Shortest Two-way Linear Recurrences

TL;DR

This paper introduces a simpler algorithm for computing shortest two-way linear recurrences in finite sequences, improving on previous methods by leveraging polynomial properties and degree bounds.

Contribution

The authors present a new, simplified algorithm for finding shortest two-way linear recurrences, demonstrating polynomial coprimality and combining degree bounds with existing algorithms.

Findings

The pairs of polynomials used are always relatively prime.

The new algorithm is simpler and more direct than previous methods.
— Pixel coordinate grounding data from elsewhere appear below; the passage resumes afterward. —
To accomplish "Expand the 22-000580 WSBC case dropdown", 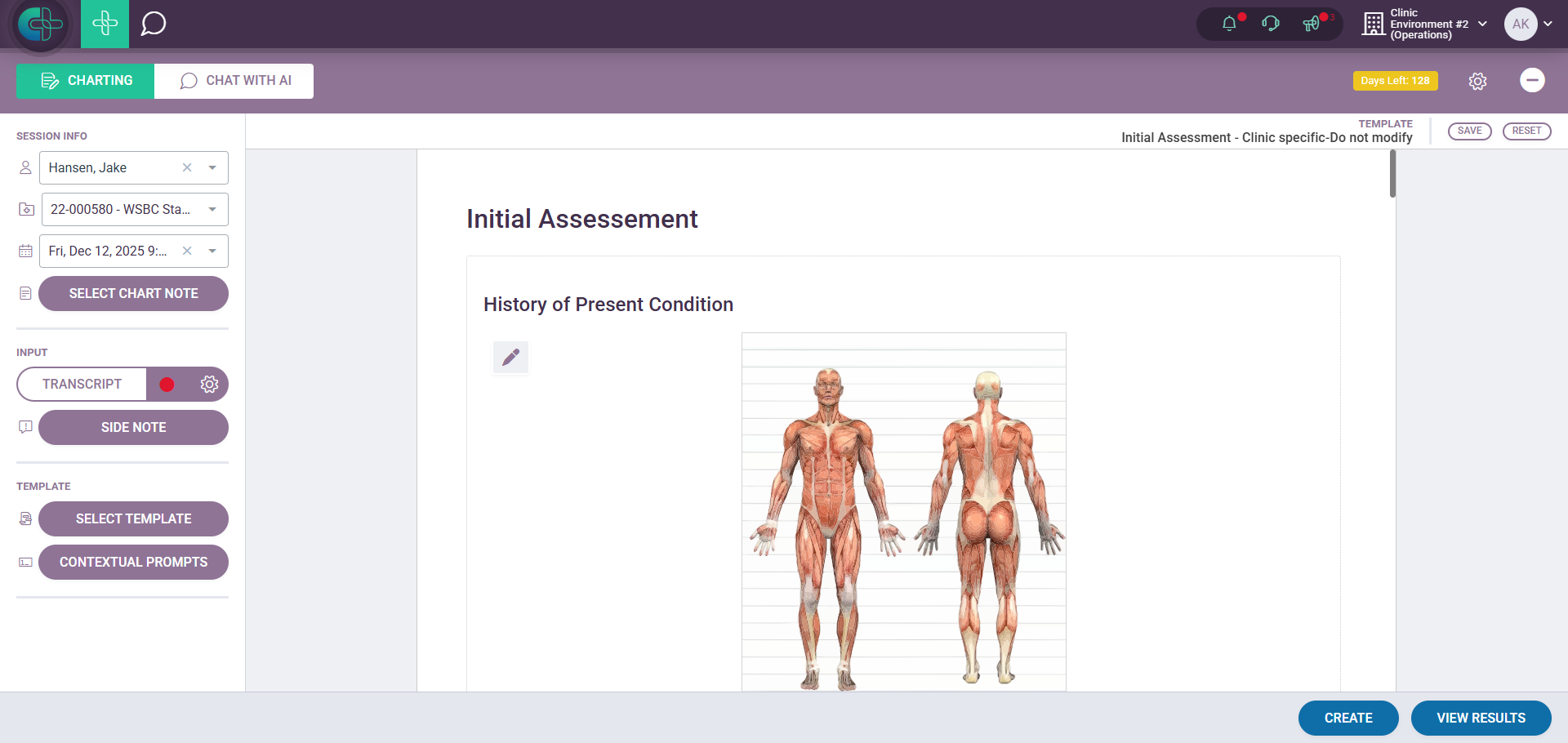I will pyautogui.click(x=212, y=210).
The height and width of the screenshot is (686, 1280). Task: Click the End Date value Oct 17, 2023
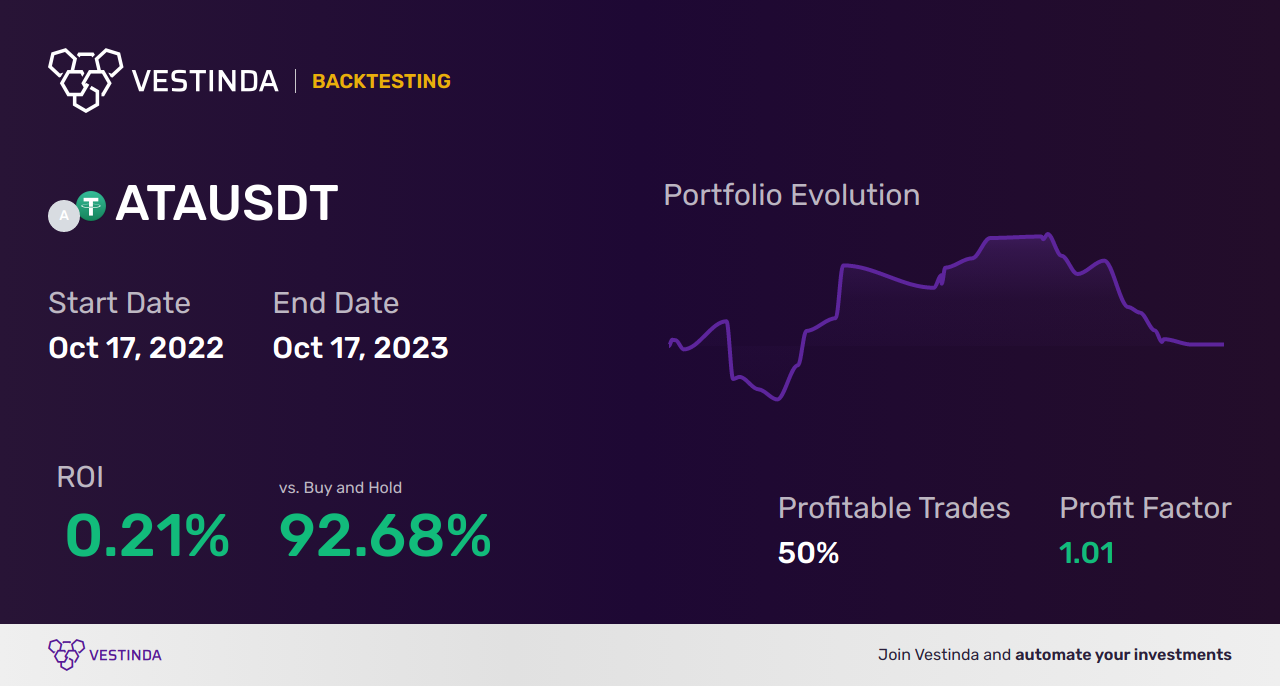(360, 348)
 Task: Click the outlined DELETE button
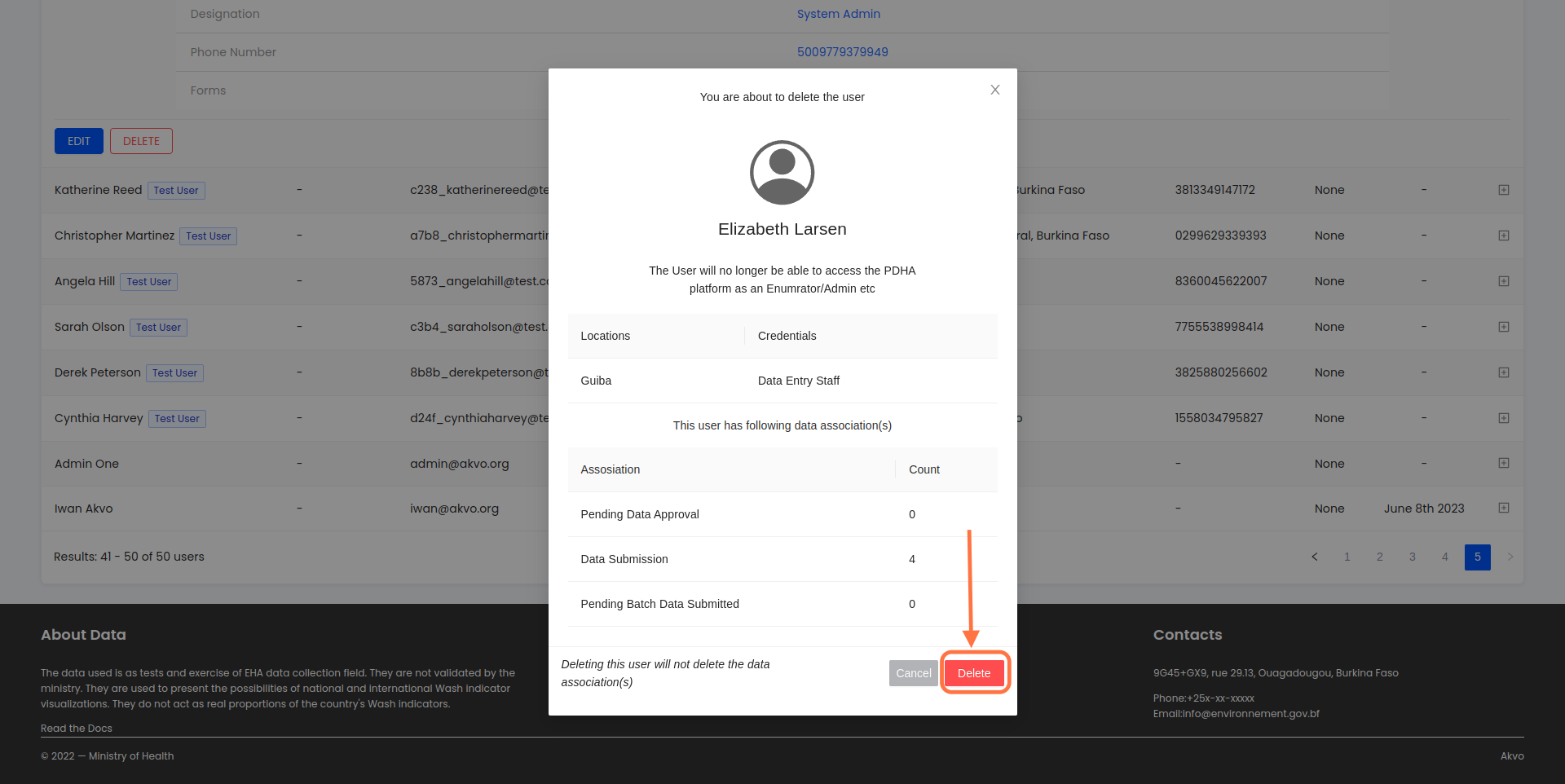pyautogui.click(x=141, y=141)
The increase in shortest length is bounded by max{n+1-2*LC_n, 0}.

Abstract

Let $s$ be a finite sequence over a field of length $n$. It is well-known that if $s$ satisfies a linear recurrence of order $d$ with non-zero constant term, then the reverse of $s$ also satisfies a recurrence of order $d$ (with coefficients in reverse order). A recent article of A. Salagean proposed an algorithm to find such a shortest 'two-way' recurrence -- which may be longer than a linear recurrence for $s$ of shortest length $\LC_n$. We give a new and simpler algorithm to compute a shortest two-way linear recurrence. First we show that the pairs of polynomials we use to construct a minimal polynomial iteratively are always relatively prime; we also give the extended multipliers. Then we combine degree lower bounds with a straightforward rewrite of a published algorithm due to the author to obtain our simpler algorithm. The increase in shortest length is $\max\{n+1-2\LC_n,0\}$.